— Оставим этот разговор, — сказал Райский, — а то опять оба на стену полезем, чуть не до драки. Я не понимаю твоих карт, и ты вправе назвать меня невеждой. Не суйся же и ты судить и рядить о красоте. Всякий по-своему наслаждается и картиной, и статуей, и живой красотой женщины: твой Иван Петрович так, я иначе, а ты никак, — ну, и при тебе!
— Ты играешь с женщинами, как я вижу, — сказал Аянов.
— Ну, играю, и что же? Ты тоже играешь и обыгрываешь почти всегда, а я всегда проигрываю… Что же тут дурного?
— Да. Софья Николаевна красавица, да еще богатая невеста: женись, и конец всему.
— Да — и конец всему, и начало скуке! — задумчиво повторил Райский. — А я не хочу конца! Успокойся, за меня бы ее и не отдали!
— Тогда, по-моему, и ходить незачем. Ты просто — Дон-Жуан!
— Да, Дон-Жуан, пустой человек: так, что ли, по-вашему?
— А как же: что ж они, по-твоему? — Ну, так и Байрон, и Гете, и куча живописцев, скульпторов — все были пустые люди… — Да ты — Байрон или Гете, что ли?.. Райский с досадой отвернулся от него.

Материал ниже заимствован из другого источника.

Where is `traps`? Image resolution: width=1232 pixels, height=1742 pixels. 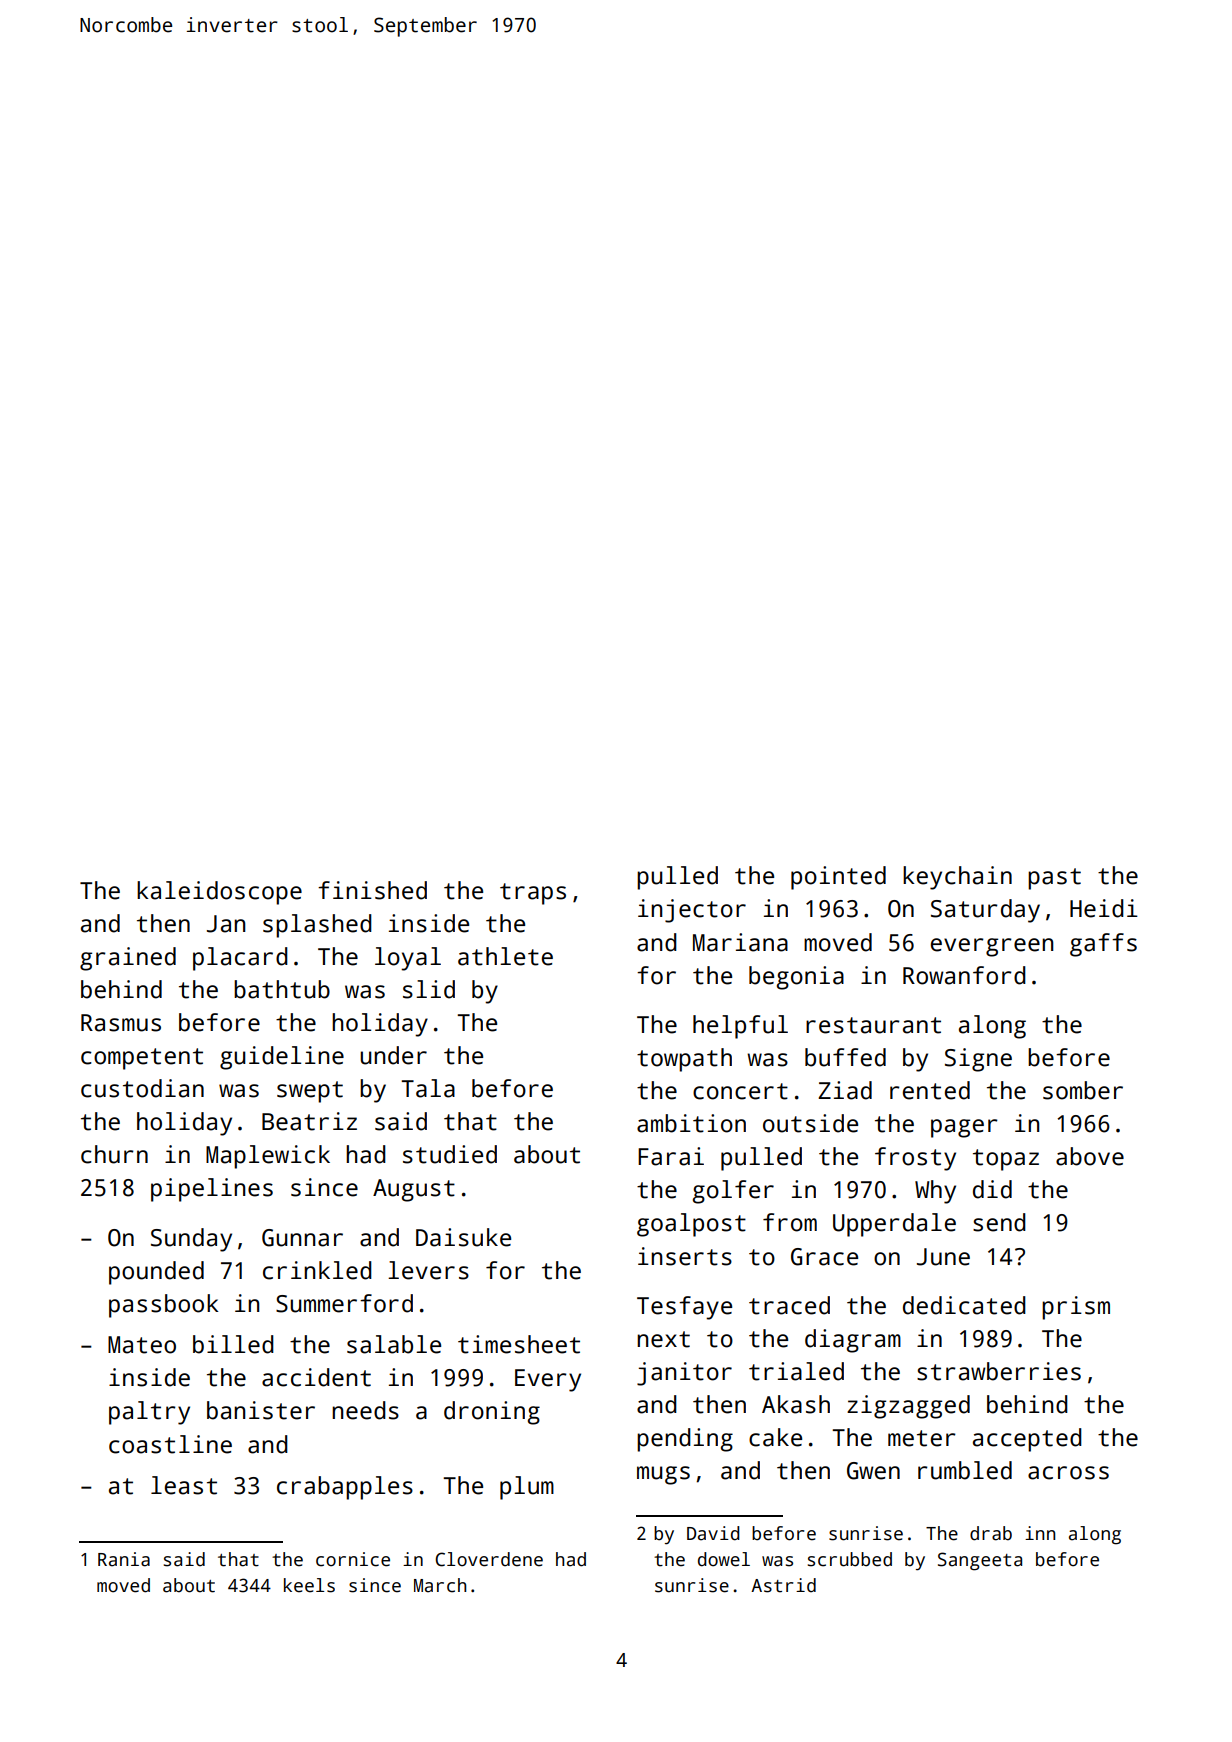
traps is located at coordinates (533, 894).
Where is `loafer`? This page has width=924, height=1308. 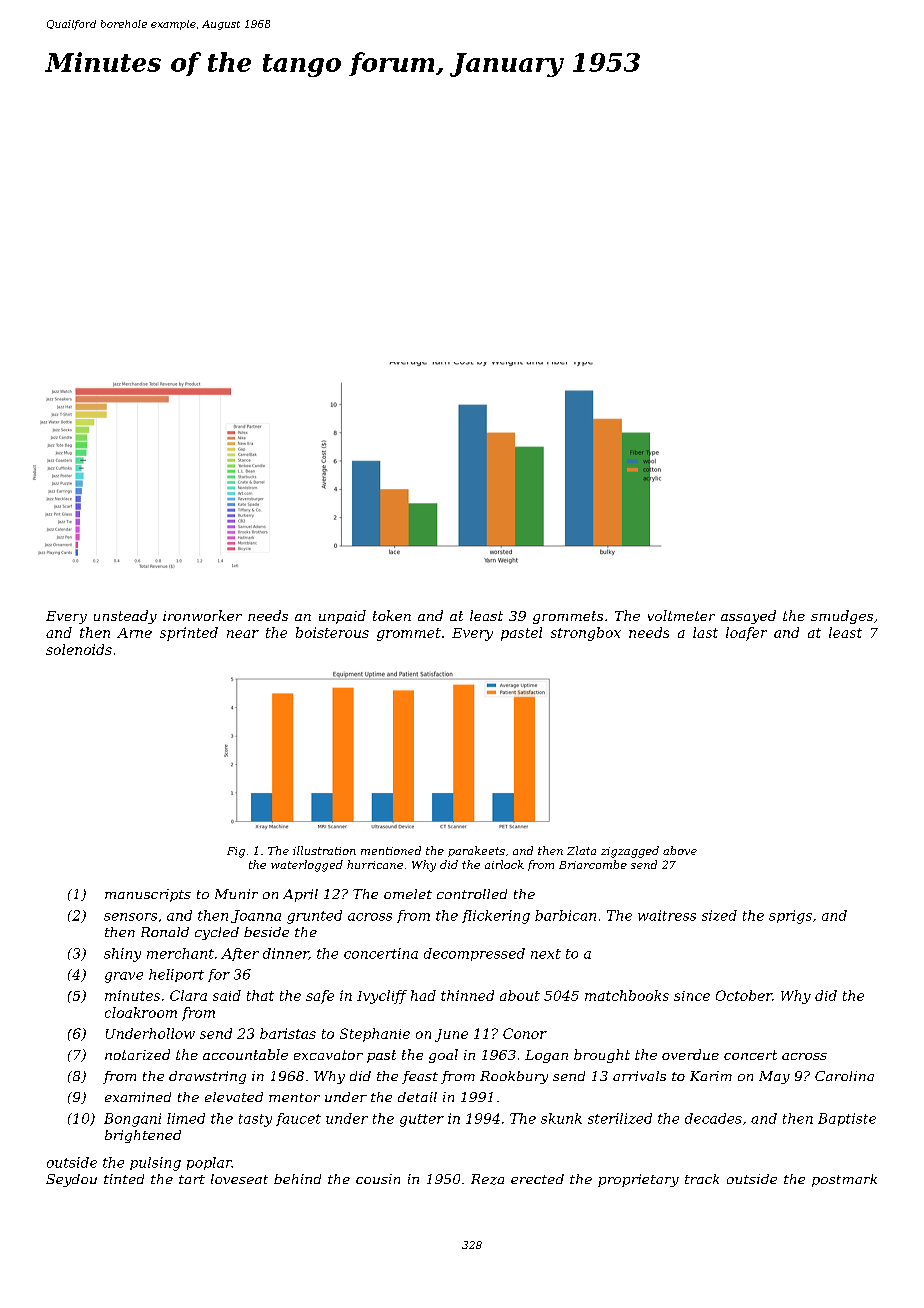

— Донжуанизм — то же в людском роде, что донкихотство: еще глубже; эта потребность еще прирожденнее… — сказал он. — Коли потребность — так женись… я тебе говорю… — Ах! — почти с отчаянием произнес Райский. — Ведь жениться можно один, два, три раза: ужели я не могу наслаждаться красотой так, как бы наслаждался красотой в статуе? Дон-Жуан наслаждался прежде всего эстетически этой потребностью, но грубо: сын своего века, воспитания, нравов, он увлекался за пределы этого поклонения — вот и все. Да что толковать с тобой!
— Коли не жениться, так незачем и ходить, — апатично повторил Аянов.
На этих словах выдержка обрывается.